Your copy starts at the line containing "Viewport: 1157px width, 827px" and ends at the last line below. Copy exactly, without pictures.

──────── Data shown ────────

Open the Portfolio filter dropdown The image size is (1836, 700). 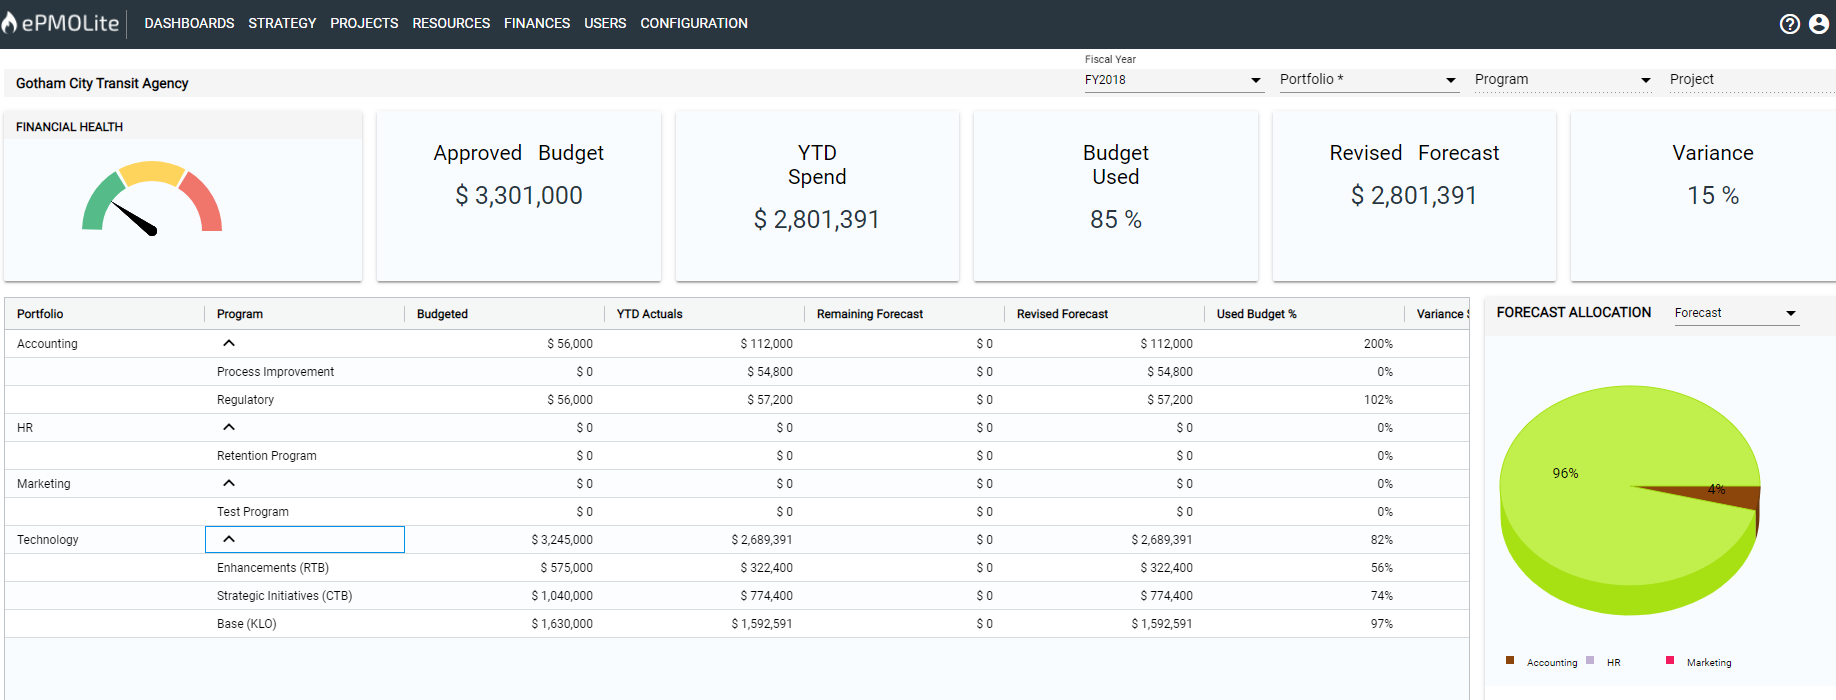1368,80
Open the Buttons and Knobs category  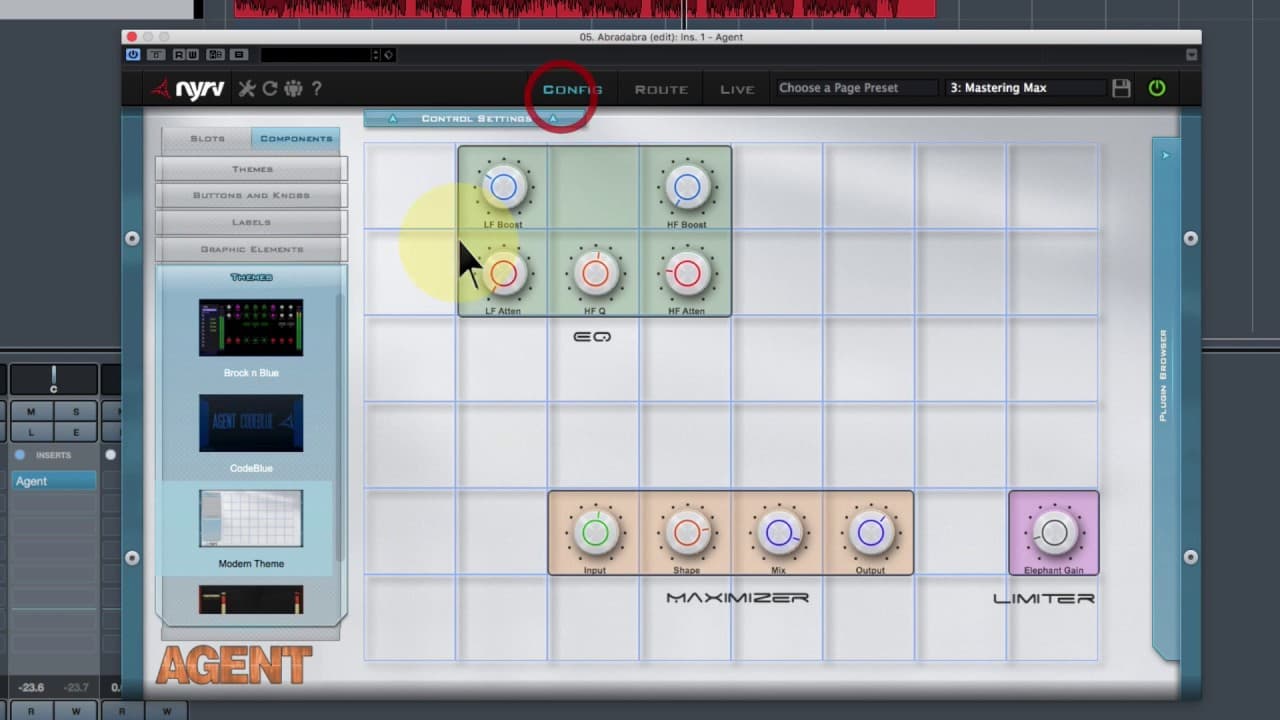tap(251, 196)
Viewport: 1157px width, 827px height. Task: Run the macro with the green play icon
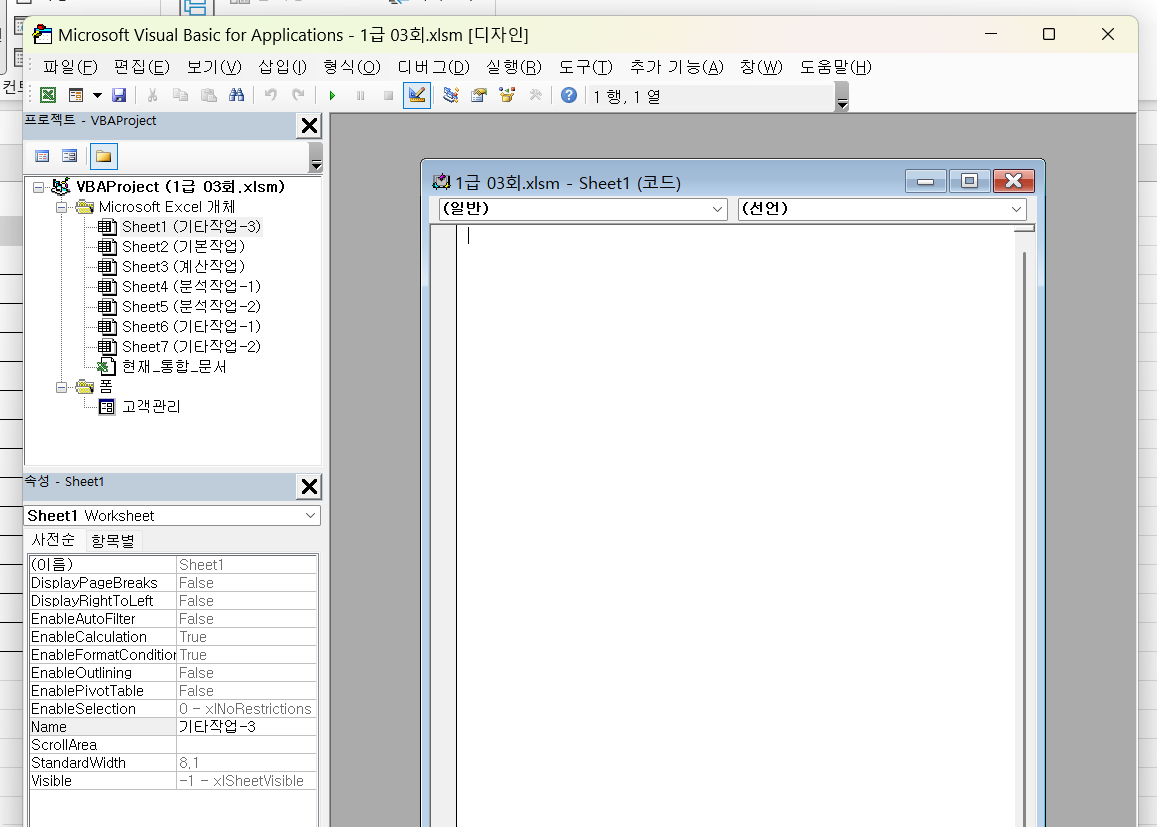(332, 95)
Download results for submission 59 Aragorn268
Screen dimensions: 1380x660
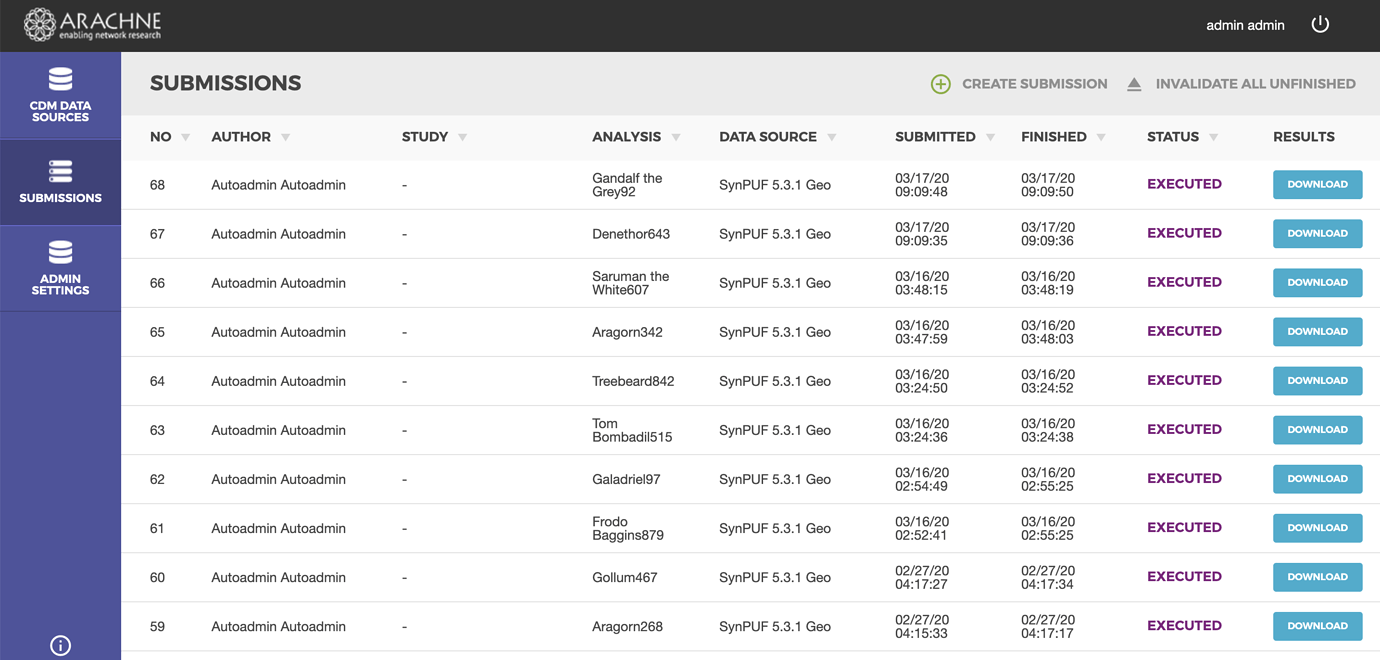click(1317, 626)
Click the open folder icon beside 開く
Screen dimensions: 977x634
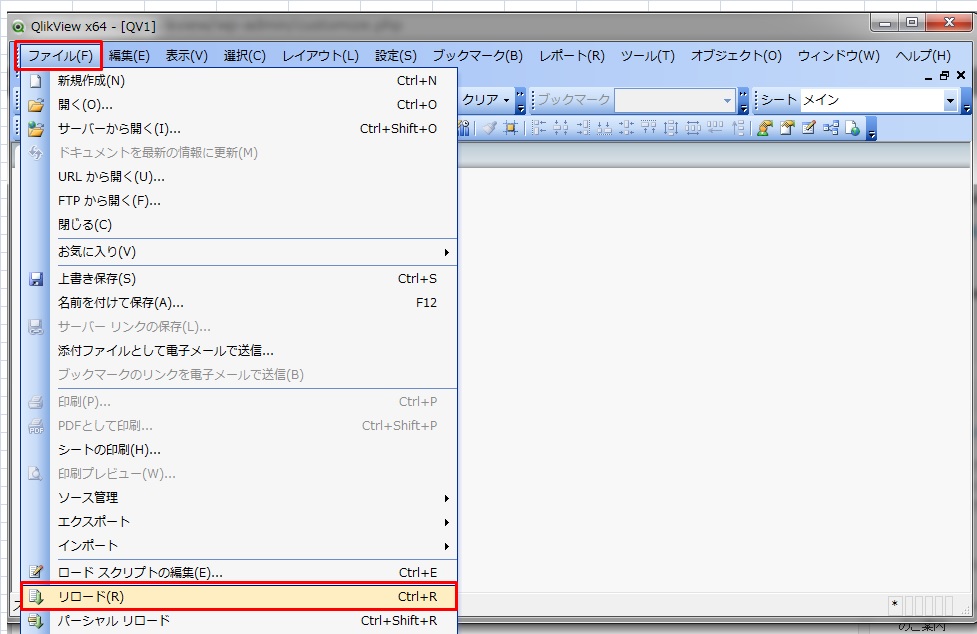coord(36,104)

────────

Solution for this problem:
Viewport: 1157px width, 827px height. Task: Run the macro with the green play icon
(332, 95)
Download results for submission 59 Aragorn268
Screen dimensions: 1380x660
click(1317, 626)
Click the open folder icon beside 開く
Screen dimensions: 977x634
coord(36,104)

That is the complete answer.